I am quite sure that Eskom and the mining industry are already examining these options very closely.
There are other possible benefits from CFB technology, such as the use of the waste ash to combat the acid mine drainage problem on many coal mines so as to produce useable water.
Producing cell-grade alumina to replace imports is a possible component of a portfolio of development projects. There are exciting options ahead.
There are other intriguing papers presented, and interestingly, many of these have international authors or co-authors.
A paper from Brazil for example, is particularly topical.
‘A case study application of linear programming and simulation to mine planning’, by José Adolfo de Carvalho Júnior, and Jair Carlos Koppe; João F.C.L. Costa.
This is an unusually comprehensive and versatile statistical model to optimize production planning in multiple mines with a multiplicity of different quality products, and will certainly interest our mining strategists and academics in their lectures.
Keeping to the fluidization theme, there is a paper on ‘Fluidization behavior of various titania feedstocks’, with authors from Exxaro Resources, Mintek, and the University of the Witwatersrand.

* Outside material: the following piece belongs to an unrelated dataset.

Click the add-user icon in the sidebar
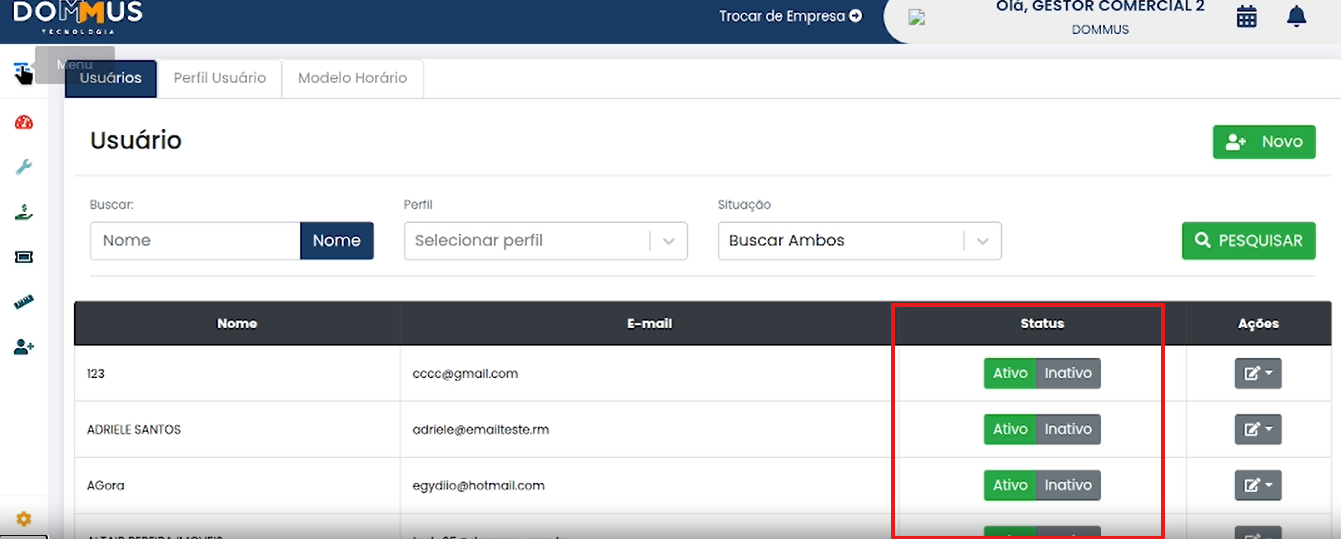This screenshot has width=1341, height=539. click(24, 347)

This contribution is at an early stage in the invention-to-application chain, but nevertheless refers to one of the future saleable mineral products where we are likely to have an extensive supply of low-cost starting materials. The fluidized bed is used to produce TiCl4, the commodity starting material for pigments but also nano titanium oxide, with most interesting novel uses as indicated in a previous publication in this Journal.

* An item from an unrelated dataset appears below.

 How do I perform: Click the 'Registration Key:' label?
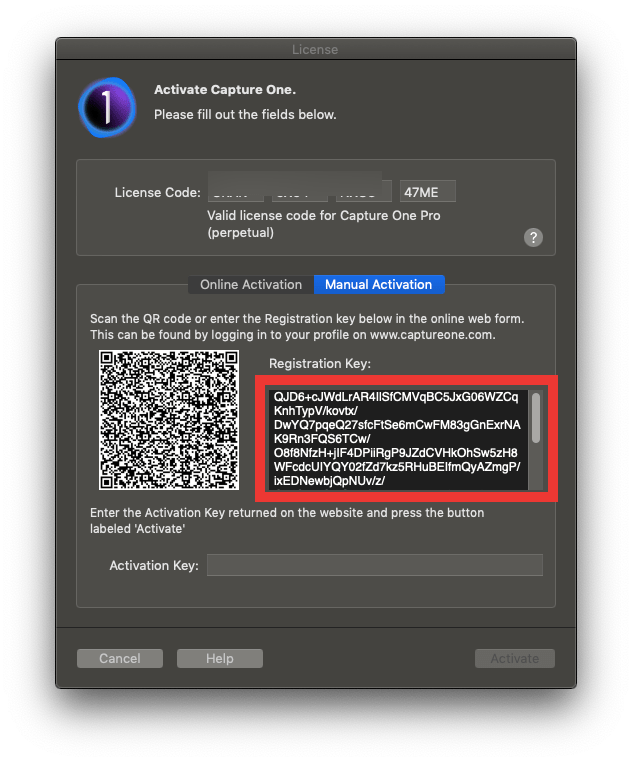coord(320,364)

On the fluidization theme there are several other papers of intriguing interest where fluid bed roasting can be considered as a pyrometallurgical alternative for low-grade base minerals rather than the hydrometallurgy route. Outotec have well- established test facilities for work on low grade cobalt and copper materials associated with iron sulphides. Cobalt is a strategic metal and the main mineral resources are in southern Africa.
I have dubbed a paper from China on hydraulicfracture as ‘Fracking in Coal Mines’, in the hope that this approach to the release of gases from underground coherent coal deposits, will have future application in the Waterberg and maybe in the Soutpansberg and far North West Limpopo coal fields in South Africa. This is inventive work with some way to go before application, but cooperation with the Chinese experts could be of value.
Last but by no means least is a paper from two South Africans and one Australian, who are members of the ‘Institute of Mine Seismology’. The paper is titled: ‘Mechanisms of large seismic events in platinum mines of the Bushveld Complex (South Africa).’
This has nothing to do with fluidization, but it has my great admiration and deserves a special place in this prestigious issue.
Rockbursts have been the evil demon in deep level mining. And their stochastic nature has made it particularly difficult to establish the cause and effect of seismic events. For the first time to my knowledge, statistical interpretations of recordings of seismic events have been able to predict the nature and locality of such events, and this is a huge advance. One only has to look at the signal recordings given in the paper to recognize the breakthrough in statistical methodology to make this discernable, albeit with a measure of uncertainty.
Hopefully this will have a positive impact on the accident level in the platinum mines of the Bushveld Complex, which I foresee has the prime potential for high-level employment in South Africa.